Im brand new to this...so sorry if I get anything wrong.

My partner has relapsed (after 2 and half months) (seems to be the length he can manage each time) and is now on a bender he left 48 hours ago to go feed his friends cats while they are on holiday and hasnt been home since...from a phone call I got last night hes moved in there (with out their permission) and is on a bender. I know the alnon rules...(oh and Ive broken everyone at some point...especially the 'if you loved me you wouldnt drink' one!!) and Im trying to work them but what do I do now...hes due home an hour ago (he promised on the phone last night he would come home tonight...yeah I know piecrust promises when drunk) if he doesnt come home am I meant to just detach and let it play out? Let him squat in his friends house (they ar so lovely and will be mortified) or do I go get him?...I know the answer but doesnt make it any easier....

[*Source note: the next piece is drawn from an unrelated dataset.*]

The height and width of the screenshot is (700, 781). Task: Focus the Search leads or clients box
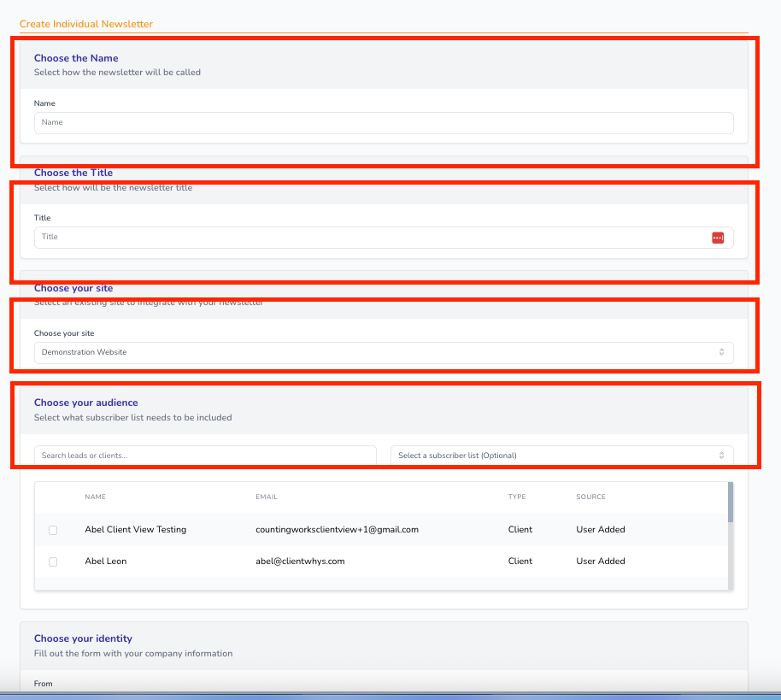[x=205, y=456]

Its funny after EVERYTHING the missed Birthday,the canceled events,visiting my parents drunk, embarrassing me, leaving me stranded in the dark in the middle of nowhere, the mia when I went to visit friends,the drink driving, the drunken hit and run (no one was hurt)...this one seems to be my breaking point...my enough is enough, my get some f-ing self respect for myself ...

Sorry for the rant...Im scared and lonley and totally out of my depth...guess I just needed a (non judgmental) friend to talk to...thanks for letting me vent!

 



__________________


~*Service Worker*~

Status: Offline
Posts: 1400
Date:

Hi Hope, I hear your frustration and am pleased that you reached out, also that you are familiar with Al-Anon. One slogan that comes to mind is "Easy Does It." Maybe we don't have to react in the moment but can take some time to think about what is the next right step.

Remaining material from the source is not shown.